Bauen, Modernisieren und Energie sparen sind in der Regel mit hohen Investitionskosten verbunden. Was viele nicht wissen, es muss nicht alles aus eigener Tasche bezahlt werden. Prämien von Staat, Ländern und Kommunen können den Anteil der Eigeninvestition erheblich senken.
Die Stadt Frankfurt unterstützt die Modernisierung von Wohngebäuden in Höchst mit Zuschüssen bis zu 30% der Investitionskosten. Doch nur wer über seine Finanzierungsvorteile informiert ist, kann auch handeln.
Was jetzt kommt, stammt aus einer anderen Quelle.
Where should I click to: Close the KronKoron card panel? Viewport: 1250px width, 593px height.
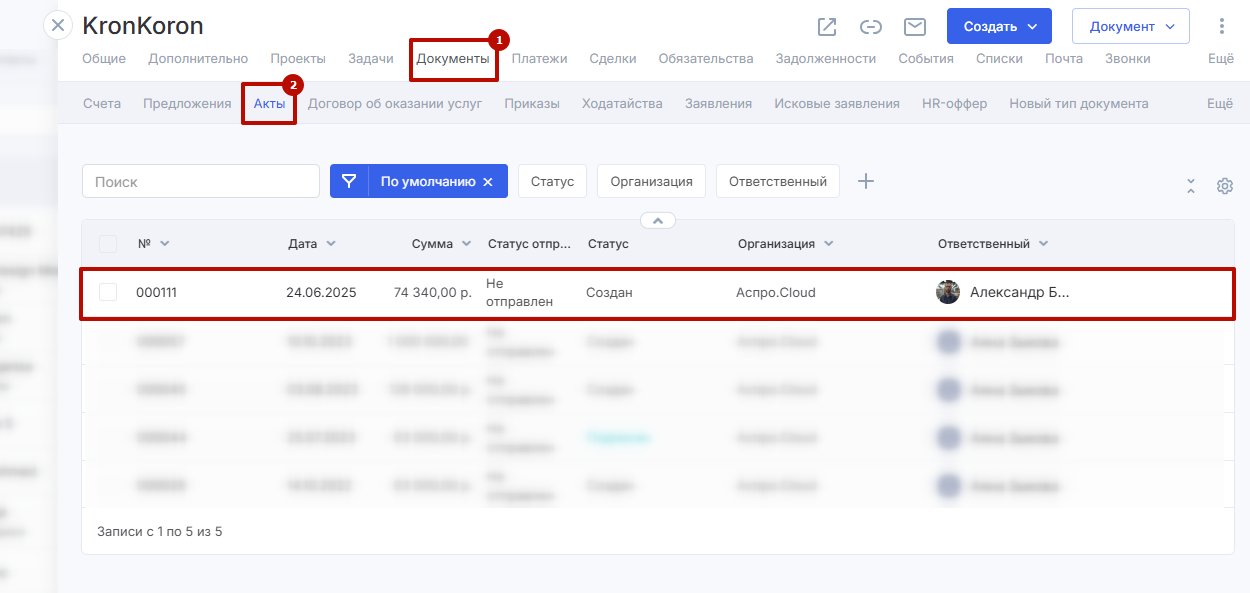59,25
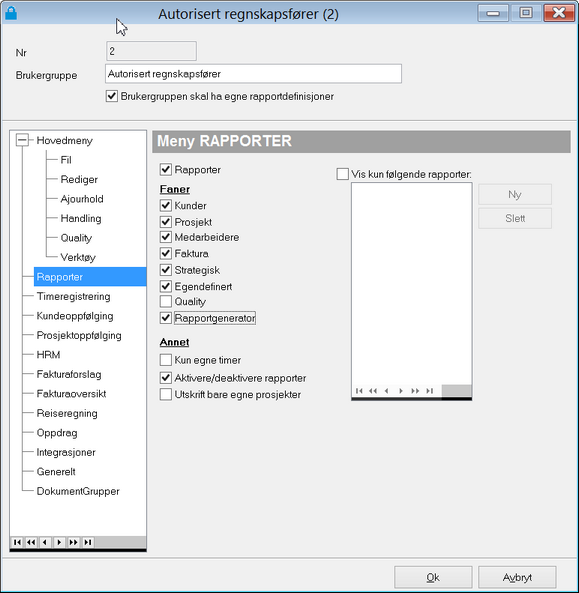
Task: Go to first record in tree navigator
Action: [17, 542]
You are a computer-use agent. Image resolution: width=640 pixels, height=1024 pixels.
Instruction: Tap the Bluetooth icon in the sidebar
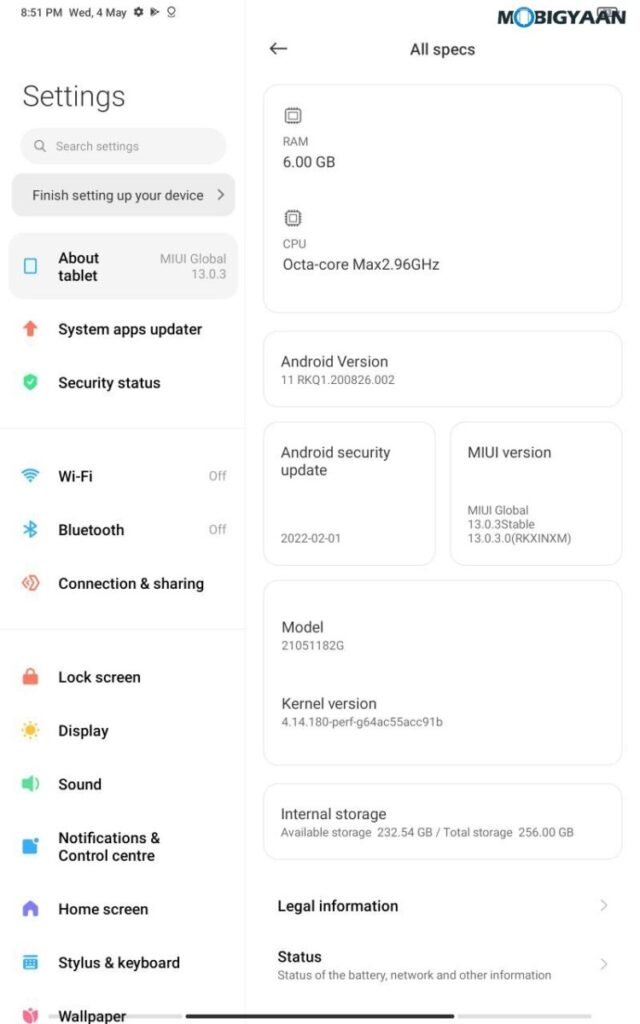tap(30, 529)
Gemeinsam mit dem Stadtplanungs- , dem Denkmalamt und dem Deutsche Energieberaternetzwerk DEN e.V. hat die febis-Service GmbH ein vielfältiges Informationspaket zusammengestellt. Erfahren sie mehr über die Bedeutung der denkmalgeschützten Höchster Altstadt und über die richtige Beratung, Planung, und Baubegleitung von energetischen Modernisierungsmaßnahmen. Themenschwerpunkt sind dabei die bereitstehenden kommunalen Förderungen sowie die optimale Ausnutzung bestehender Fördermöglichkeiten.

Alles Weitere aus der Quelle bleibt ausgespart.